On Wed, 15 Oct 2014 09:10:56 -0400, Michael Black wrote:

On Tue, 14 Oct 2014, micky wrote:

I think 3 people won the Nobel Prize in physics for inventing the blue
LED.

Did the inventor of the first (red) LED get a Nobel prize. It seems a
lot harder to invent the first one than the third or fourth.

The red guy perhaps was the first to think of the idea, but even if not,
he had to think it could be done and then go do it.

The blue guy just has to try many many combinations unitil he finds one
that is blue. Just because it's the last piece in the puzzle, I don't
think it's Nobel-worthy.

This is a repair question?

They are judging on impact. The LED was around for some years, expensive
and a lab curiosity, and then in the early seventies we were able to buy
them as surplus. Not very bright, but even about the same time as we
could get red LEDs cheap, there were green and orange and yellow. A neat
thing, but they weren't a radical change. Anything you could do with
LEDs could be done with incandescent light bulbs. Lots of things get
invented, and don't win a Nobel Prize.

And the decades went by, finally a blue LED. That was neat, started all
kinds of talk about RGB LEDs to make tv sets or other displays. I remember
how bright those blue ones were even when they'd filtered down to the
hobby market. Suddenly, you could use LEDs as flashlights, if you could
live with blue. I don't know if they affected what had come before, but
suddenly you could also get easily high light output red LEDs.

It's worth pointing out that it took a long time for blue LEDs to come
along because it wasn't a matter of minor changes to LEDs to get differetn
colors (or at least not after the initial orange/green/yellow), but a
different process. It was a case of having to start from scratch.
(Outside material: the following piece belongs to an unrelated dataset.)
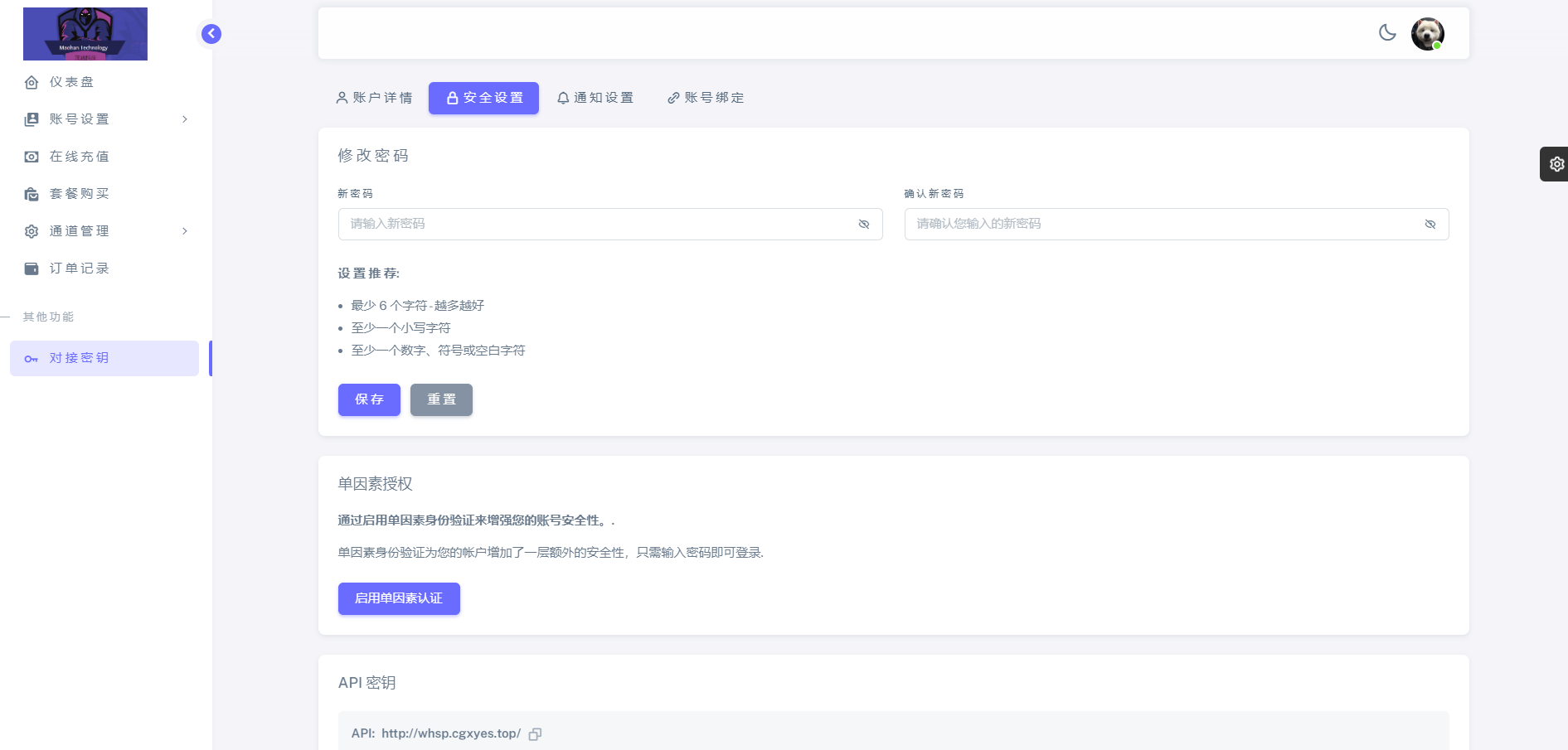Switch to the 通知设置 tab

[x=595, y=98]
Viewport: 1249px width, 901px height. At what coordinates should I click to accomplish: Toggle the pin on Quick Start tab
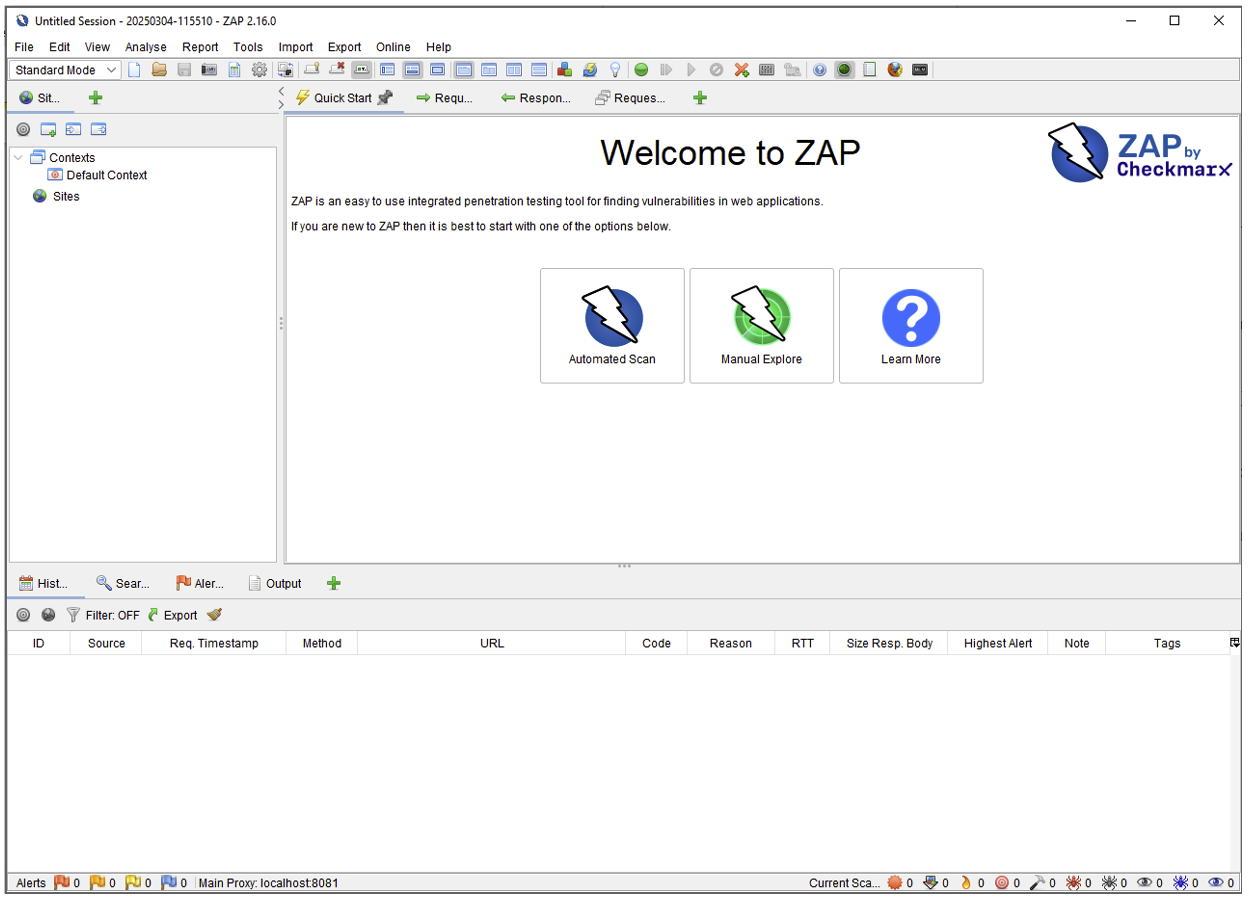385,98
And then not that much later, white LEDs, as someone pointed out, they
happened because blue were available and were the foundation of white
LEDs.

So suddenly we could have flashlights that were "normal" light, and no
more flashlights that didn't work when they were needed because the
filament broke.

And a whole lot more development happened as a result. There was limited
use for high light output red or green LEDs, but a lot of use for high
output white LEDs. Whole different design, not the packaged LEDs as we
know it, but a different package so the LED could be heatsinked and they
didn't need the lens in the package to get more light output (or direct
the light). So no more need for that long extension cord when you need
that trouble light, this thing is bright enough to temporarily blind you
if you look at it suddenly in the dark.

Wham, no more CFL bulbs in monitors, just white LEDs for the backlight,
longer life and probably lower current drain.
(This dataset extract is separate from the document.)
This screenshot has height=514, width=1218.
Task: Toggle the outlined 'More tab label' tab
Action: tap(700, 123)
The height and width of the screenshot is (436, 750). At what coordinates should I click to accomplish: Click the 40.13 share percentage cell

And then LED bulbs to replace incandescent and more recently CFL bulbs.
They seem to work better than the CFLs, but they certainly use less
current for the same light output as incandescent. So that will impact on
things in the long run, lower demands for electricity in the home, or in
places where there really isn't electricity, real electric lighting that
can be powered off a battery and solar cells to recharge it.

They are looking at the big picture.

Michael


Well, sort of. The Nobel is a political award, as evidenced by giving one
to Yassir Arafat an aging ex-terrorist. The blue improvement was
incremental compared to making LEDs the first time. Also just look at
what body controls the awards.

?-)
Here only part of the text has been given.